Zu Beginn der Pause war es für Heimberg schwierig, da sie sich gewohnt war, ins Training zu gehen. Es half ihr, dass sie ein Praktikum absolvierte und dadurch die Arbeitswelt etwas kennenlernte. Zudem schloss sie vor kurzem ihr Studium in Kommunikations- und Medienwissenschaften mit dem Bachelor ab. Dann genoss sie es auch, mal mehr Zeit für die Familie und Freunde zu haben. «Ich merkte, dass es neben dem Sport im Leben noch sehr, sehr viele weitere Dinge gibt, die wichtig sind», blickt Heimberg zurück. Das führte zu einem anderen Blickwinkel und mehr Lockerheit.

Heimberg kehrte erst zurück, als sie zu 100 Prozent dazu bereit war. Das zahlte sich aus. Sie ist in dieser Saison stärker denn je. «Es fühlte sich für mich ein wenig an wie Velofahren. Ich konnte die Sprünge sehr rasch wieder», erzählt Heimberg, die erst mit zwölf Jahren mit Wasserspringen begann; zuvor war sie Kunstturnerin. Dann galt es, an den Feinheiten zu arbeiten, am Absprung und an der Eintauchphase. «Das Faszinierende an der Sportart ist für mich herauszufinden, wie nahe ich an die Perfektion herankomme.»

Wichtige Unterstützung durch die Armee

Heimberg ist bei der Armee zu 50 Prozent als Zeitsoldatin angestellt. «Ohne das wäre es für mich nicht möglich, den Sport in diesem Rahmen auszuführen. Ich hätte meine Karriere für die nächsten Jahre nicht gleich planen können», sagt sie dazu. Denn sie muss vieles selber berappen. In Singapur wohnt sie aus Kostengründen zusammen mit ihrem Trainer Francisco Parga in einem «Airbnb».

Heimbergs Fernziel sind die Olympischen Spiele 2028 in Los Angeles. Dort möchte sie eine Medaille gewinnen. «Mir ist aber bewusst, dass dafür sehr vieles zusammenstimmen muss. Die Trainings müssen gut laufen, ich muss verletzungsfrei bleiben und die Freude behalten. Dann weiss ich, dass vieles möglich sein wird.»

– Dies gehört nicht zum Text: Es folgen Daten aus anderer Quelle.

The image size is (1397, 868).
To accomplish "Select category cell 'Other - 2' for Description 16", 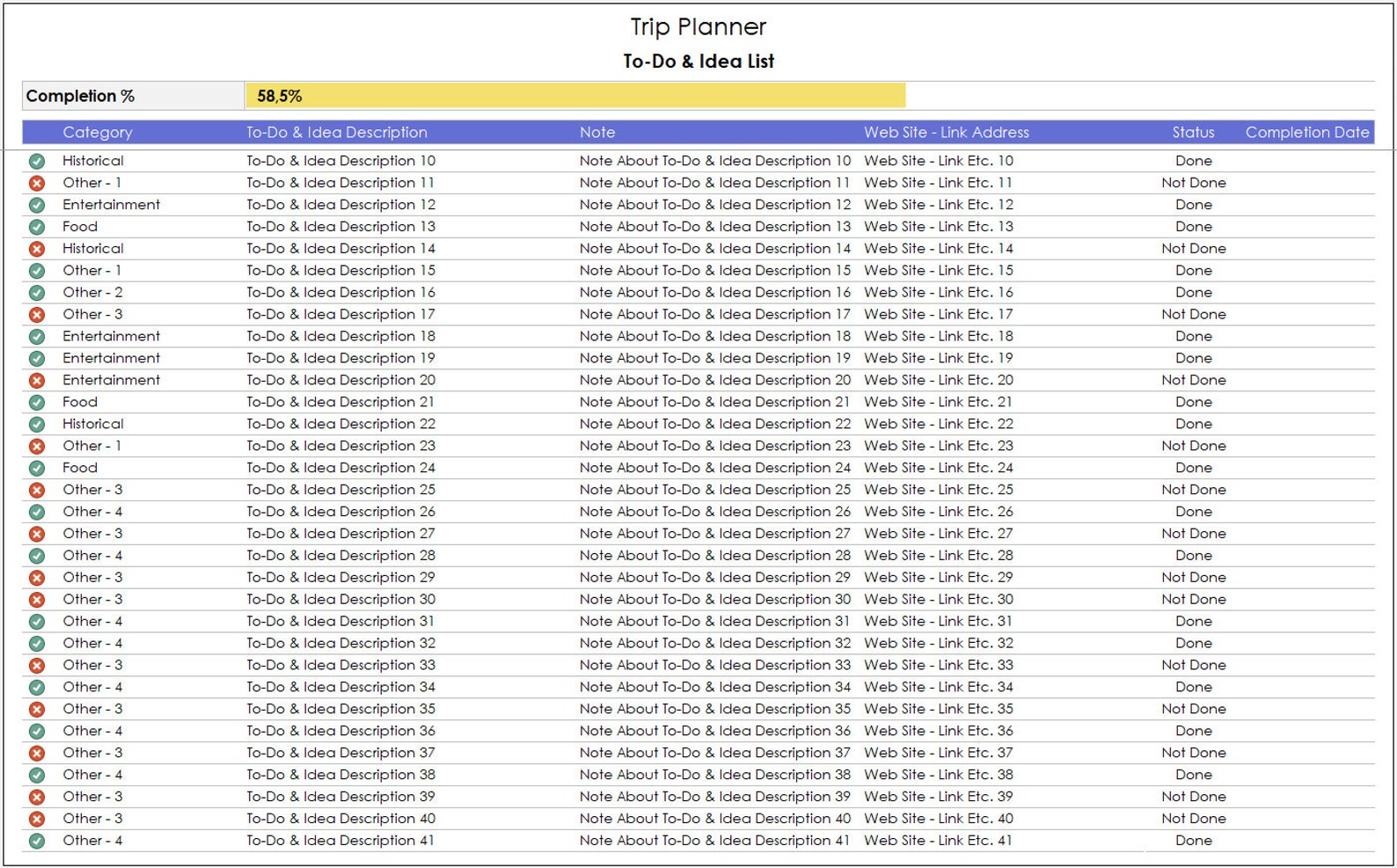I will pyautogui.click(x=92, y=292).
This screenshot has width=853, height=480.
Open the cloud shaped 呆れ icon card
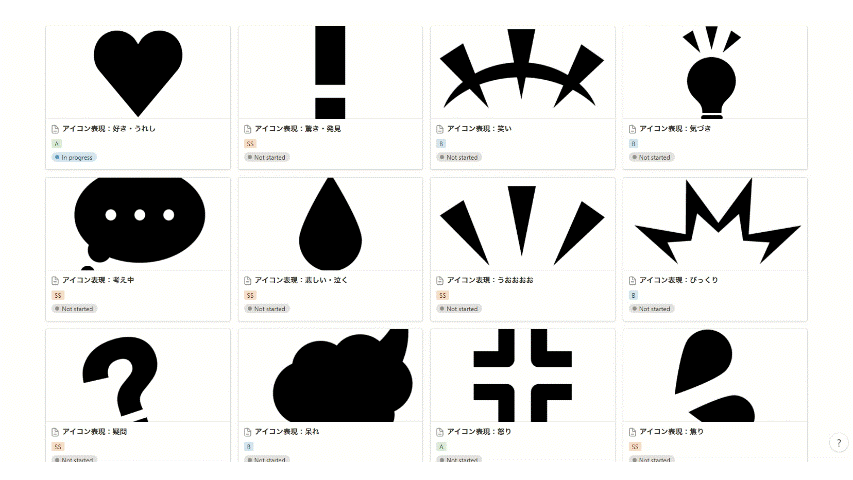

Zu viel vorausschauen möchte Heimberg allerdings nicht. Vielmehr nimmt sie Sprung für Sprung. Sie schwört schon lange auf Mentaltraining. Sie hat gelernt, wie wichtig es ist, im Hier und Jetzt zu sein. Das geht so weit, dass sie erst nach dem Wettkampf schaut, für welchen Platz es gereicht hat. «Das hilft mir enorm, mich auf mich zu konzentrieren, und nimmt etwas den Druck raus», so die achtfache EM-Medaillengewinnerin. «Ich kann sowieso nicht beeinflussen, was die anderen machen.»

Mit dieser Herangehensweise möchte Heimberg vom 3-m-Brett den 5. Platz vom vergangenen Samstag verbessern. «Ich habe sehr viel Selbstvertrauen. Es war schön zu sehen, dass ich locker bleiben konnte. Die Vorfreude ist riesig», sagt Heimberg. Zuerst muss sie allerdings nebst der Qualifikation auch noch die Halbfinals überstehen. Der Final findet am Samstagmittag Schweizer Zeit statt.